Excerpts from a dataset
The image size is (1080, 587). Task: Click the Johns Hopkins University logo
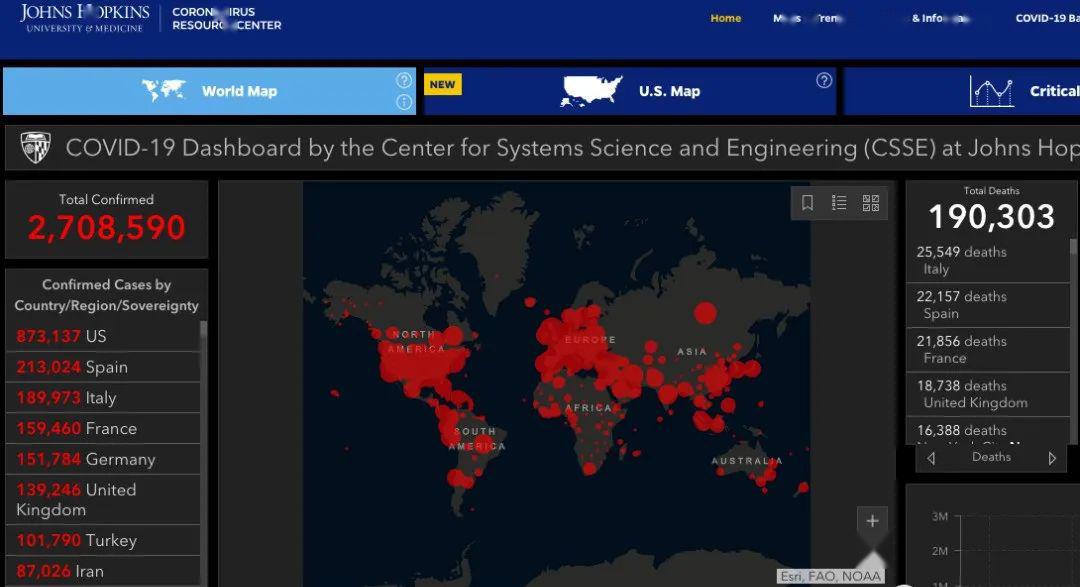tap(85, 18)
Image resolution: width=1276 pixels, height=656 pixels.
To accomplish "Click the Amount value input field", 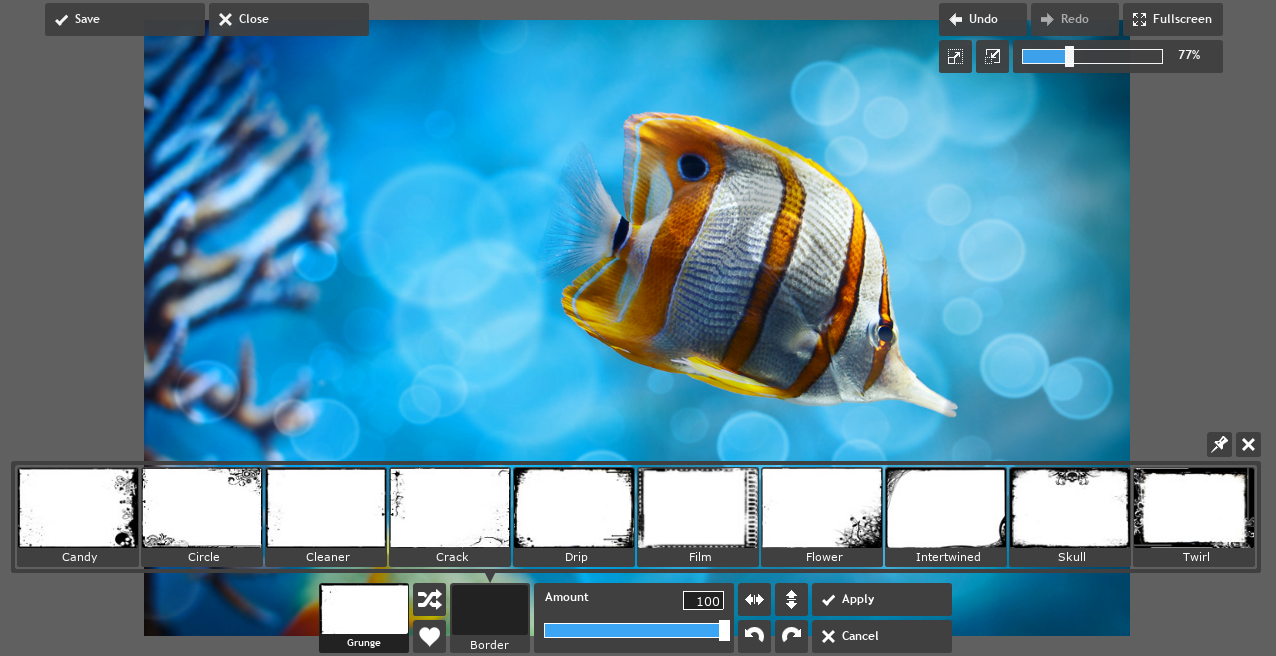I will (703, 601).
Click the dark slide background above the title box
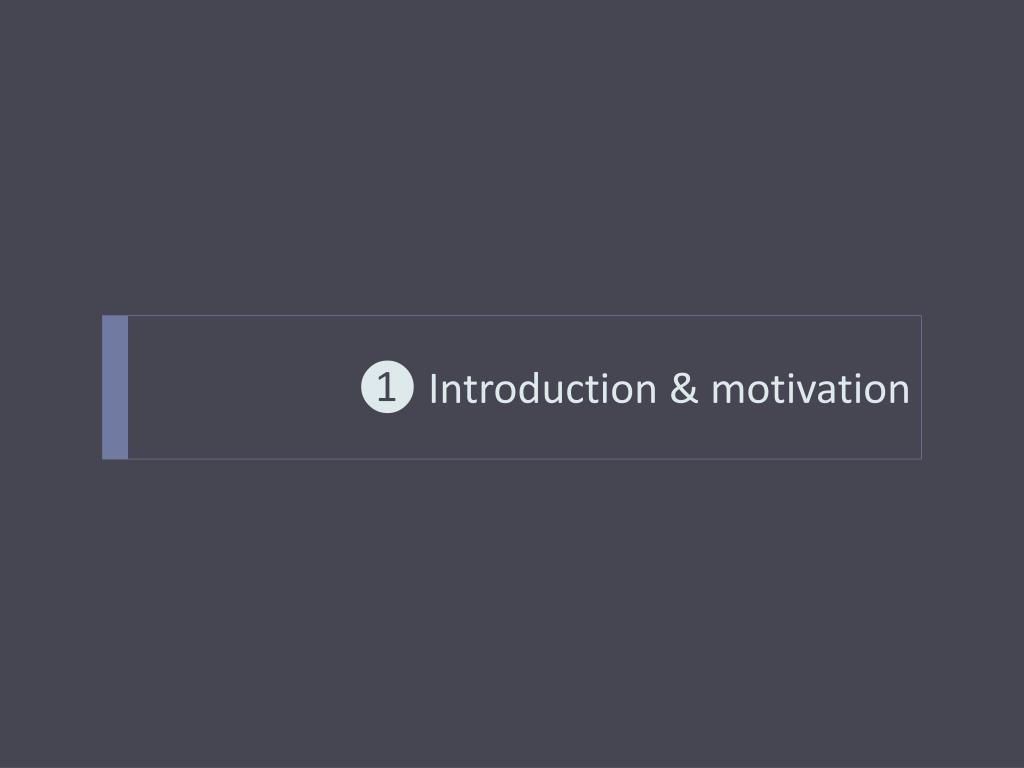 click(x=512, y=157)
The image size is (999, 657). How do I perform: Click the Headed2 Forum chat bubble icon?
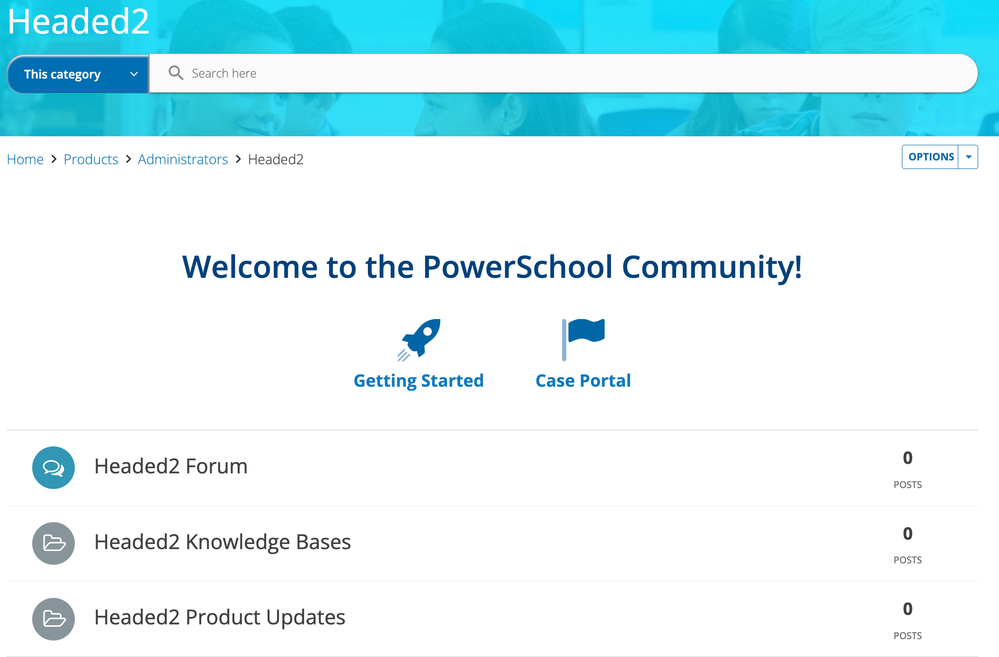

__What the task asks__
Only the lines from the one with "Click the dark" through the final line of the entries above should be transcribed, exactly and without pictures.

__Exercise solution__
Click the dark slide background above the title box
 click(x=512, y=157)
The image size is (999, 657). How do I perform: Click the Headed2 Forum chat bubble icon?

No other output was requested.